Collected data
------------
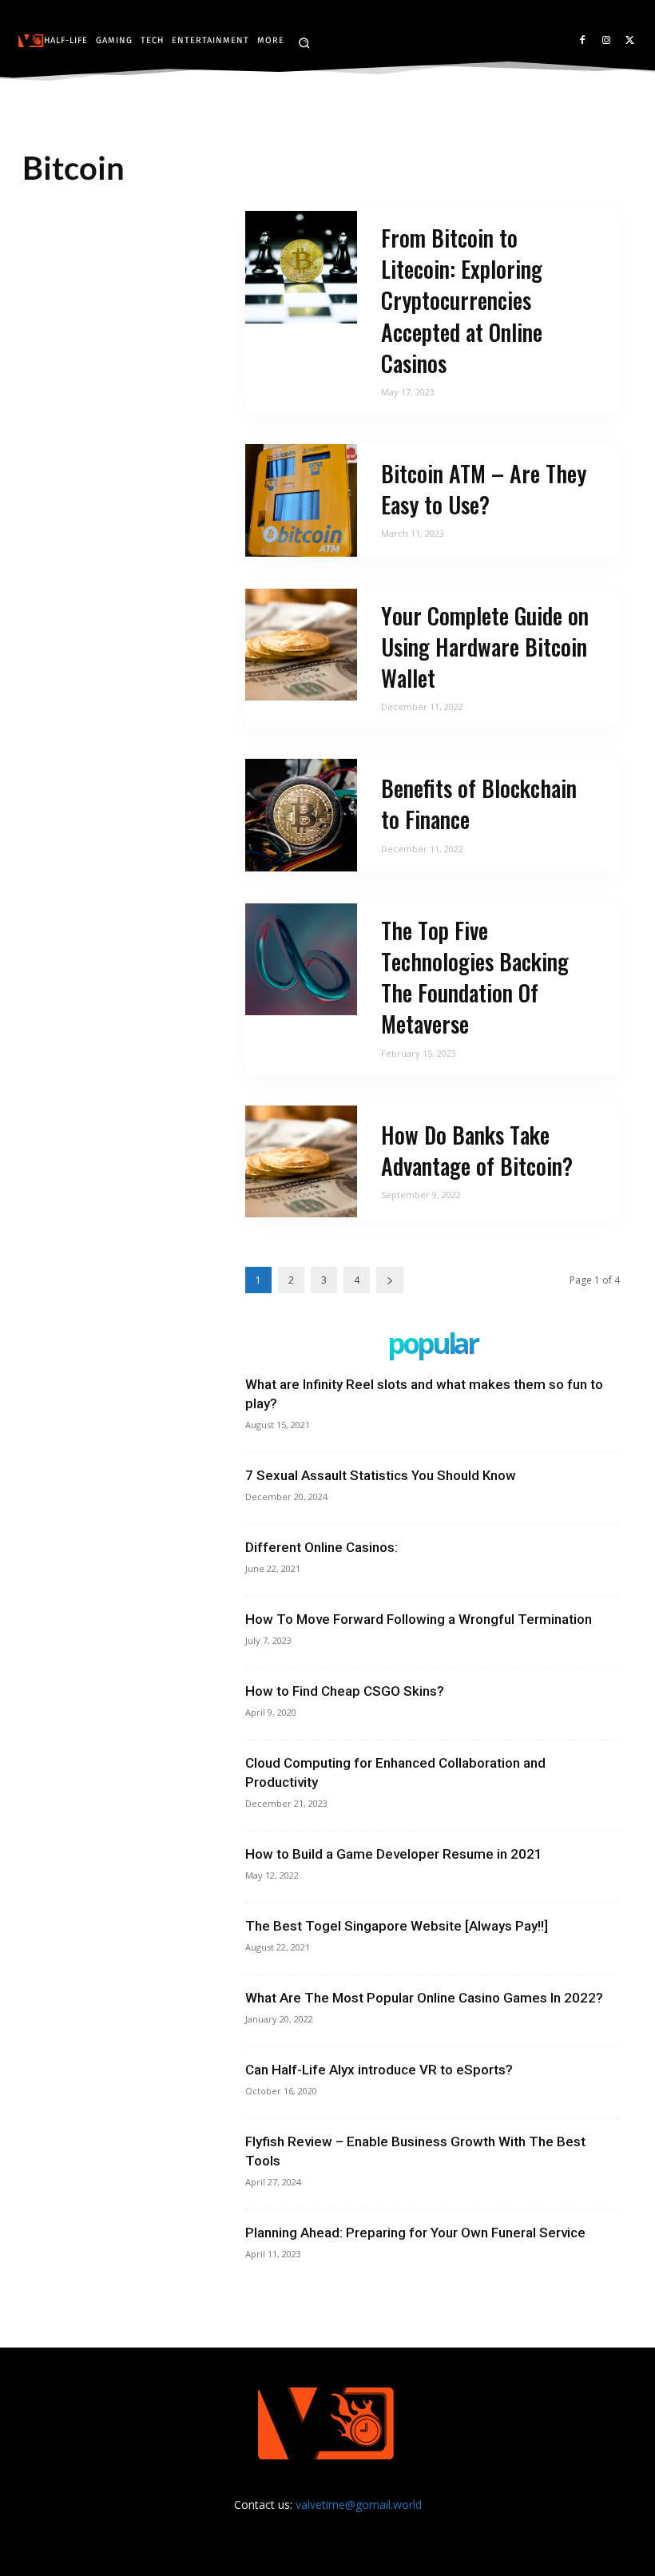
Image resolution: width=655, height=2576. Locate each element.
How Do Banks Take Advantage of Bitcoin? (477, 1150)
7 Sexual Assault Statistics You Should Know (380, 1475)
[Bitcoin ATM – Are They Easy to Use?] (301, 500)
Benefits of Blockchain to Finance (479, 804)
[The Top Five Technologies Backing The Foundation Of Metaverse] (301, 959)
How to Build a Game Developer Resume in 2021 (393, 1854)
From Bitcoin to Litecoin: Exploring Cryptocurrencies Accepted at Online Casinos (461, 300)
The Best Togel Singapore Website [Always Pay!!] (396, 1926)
------------
What you will do: Looking at the records above, work out how many lines include the word "Bitcoin", then give that number by itself.

Result for this task: 3